Start of Block

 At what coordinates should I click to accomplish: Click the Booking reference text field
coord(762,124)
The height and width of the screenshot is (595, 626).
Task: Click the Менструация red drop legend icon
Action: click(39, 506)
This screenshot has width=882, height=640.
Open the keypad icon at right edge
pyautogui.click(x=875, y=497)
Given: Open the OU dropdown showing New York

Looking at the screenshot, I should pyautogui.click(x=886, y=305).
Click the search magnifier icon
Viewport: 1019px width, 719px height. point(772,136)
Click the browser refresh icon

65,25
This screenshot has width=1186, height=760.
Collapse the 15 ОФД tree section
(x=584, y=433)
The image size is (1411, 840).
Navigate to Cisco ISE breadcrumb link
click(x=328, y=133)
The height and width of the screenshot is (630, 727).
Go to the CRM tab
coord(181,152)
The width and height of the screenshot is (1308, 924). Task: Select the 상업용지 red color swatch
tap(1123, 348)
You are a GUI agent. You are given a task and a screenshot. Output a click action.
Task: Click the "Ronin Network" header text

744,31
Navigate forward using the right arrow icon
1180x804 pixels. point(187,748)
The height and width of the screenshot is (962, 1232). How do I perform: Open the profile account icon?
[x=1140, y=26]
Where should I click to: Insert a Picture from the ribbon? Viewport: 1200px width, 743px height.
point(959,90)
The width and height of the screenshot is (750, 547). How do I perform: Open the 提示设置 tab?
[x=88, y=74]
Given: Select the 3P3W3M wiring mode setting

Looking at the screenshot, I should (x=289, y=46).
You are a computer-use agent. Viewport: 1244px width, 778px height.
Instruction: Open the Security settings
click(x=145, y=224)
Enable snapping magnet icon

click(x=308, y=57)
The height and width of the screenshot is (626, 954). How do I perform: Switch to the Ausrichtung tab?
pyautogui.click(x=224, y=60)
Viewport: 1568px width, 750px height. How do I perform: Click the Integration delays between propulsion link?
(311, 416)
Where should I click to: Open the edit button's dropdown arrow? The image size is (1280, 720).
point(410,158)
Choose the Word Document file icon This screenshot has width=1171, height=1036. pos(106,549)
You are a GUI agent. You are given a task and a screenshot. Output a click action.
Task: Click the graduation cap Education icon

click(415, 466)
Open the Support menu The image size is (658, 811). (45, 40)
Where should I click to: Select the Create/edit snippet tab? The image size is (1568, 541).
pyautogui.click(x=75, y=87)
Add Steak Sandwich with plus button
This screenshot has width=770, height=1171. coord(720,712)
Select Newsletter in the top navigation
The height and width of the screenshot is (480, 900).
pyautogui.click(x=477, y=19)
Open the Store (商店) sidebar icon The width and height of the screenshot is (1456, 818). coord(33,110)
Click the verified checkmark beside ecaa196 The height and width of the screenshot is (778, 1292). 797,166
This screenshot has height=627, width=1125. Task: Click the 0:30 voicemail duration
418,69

End of Block

Problem to work on ▸ The lines above, starting at the one with "Where should I click to: Select" and ending at the one with "Select Newsletter in the top navigation", are the only ones to return, exactly as written.

Solution to this task ▸
Where should I click to: Select the Create/edit snippet tab? The image size is (1568, 541).
pyautogui.click(x=75, y=87)
Add Steak Sandwich with plus button
This screenshot has width=770, height=1171. coord(720,712)
Select Newsletter in the top navigation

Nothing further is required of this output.